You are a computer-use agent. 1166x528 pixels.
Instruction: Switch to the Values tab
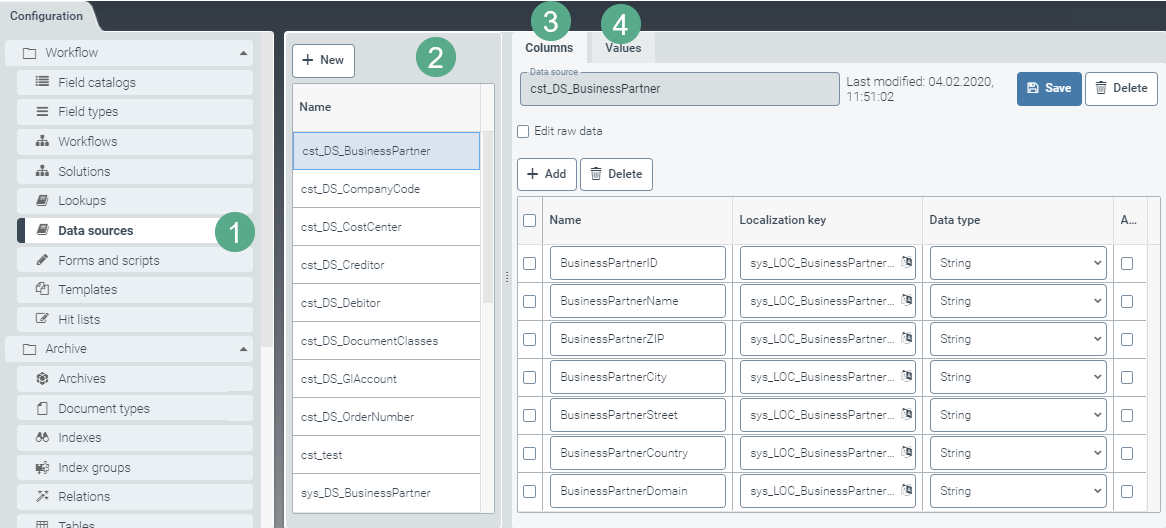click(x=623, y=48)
○ ○ ○ ○
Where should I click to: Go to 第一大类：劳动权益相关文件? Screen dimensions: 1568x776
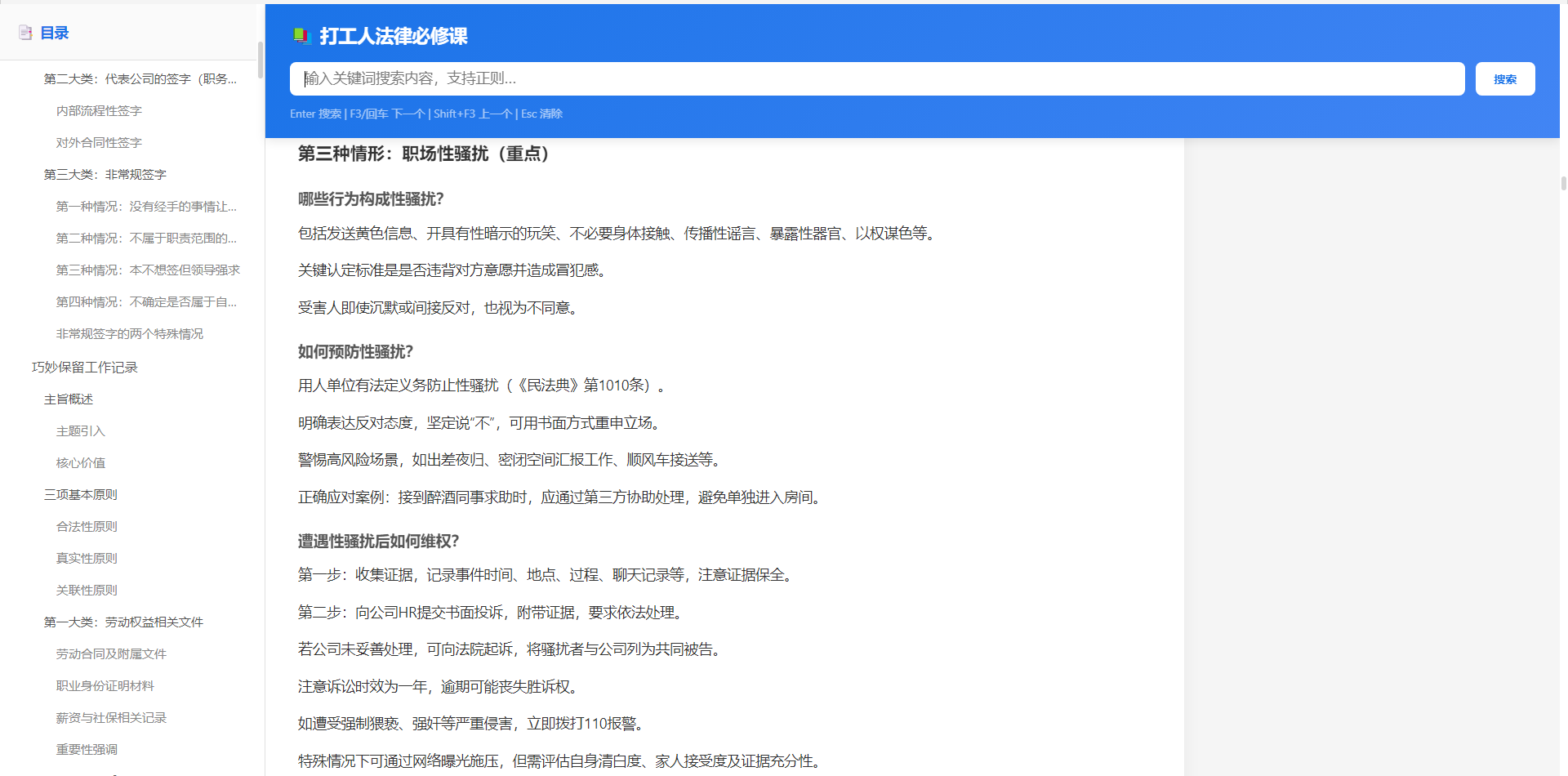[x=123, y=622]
○ ○ ○ ○
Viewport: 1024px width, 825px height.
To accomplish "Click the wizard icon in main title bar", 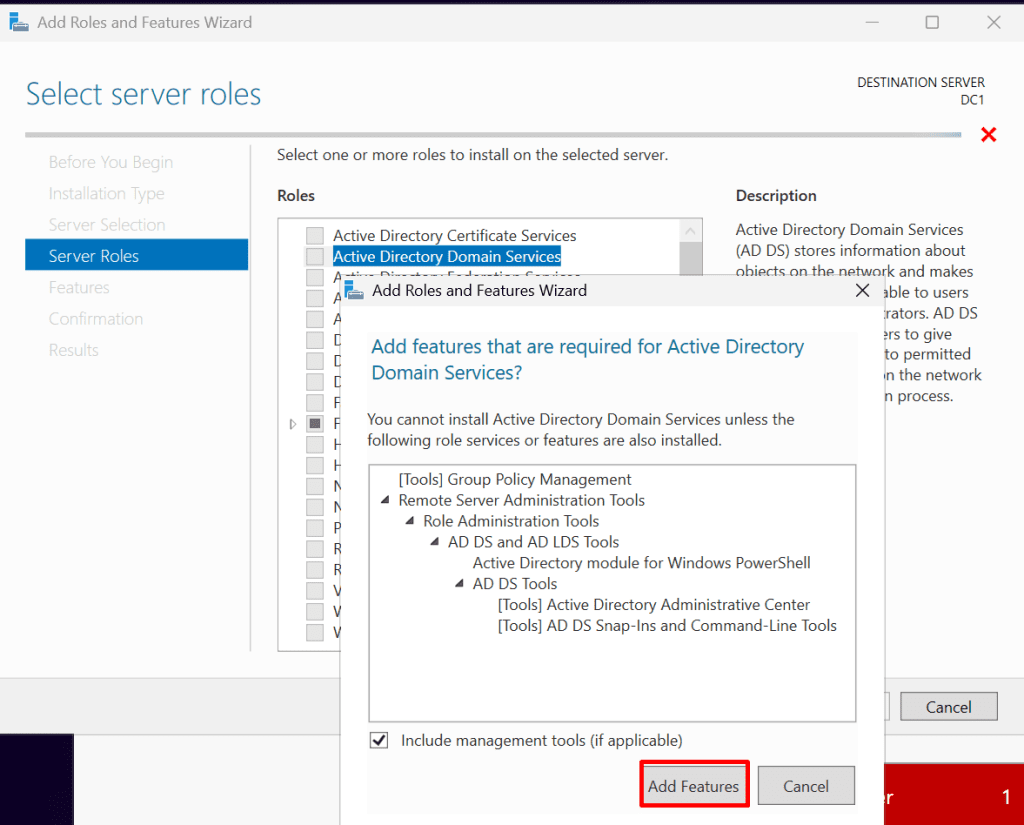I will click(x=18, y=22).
○ ○ ○ ○
- What is expected:
Add -32 to each coordinate in the answers, then write out the data again, requests included, starting at the line that contains "Where should I" and ending at the line that contains "[x=123, y=622]". Leave the other numbers unchanged, and omit the pictures.

- Solution to the problem:
Where should I click to: Go to 第一大类：劳动权益相关文件? Screen dimensions: 1568x776
[x=91, y=590]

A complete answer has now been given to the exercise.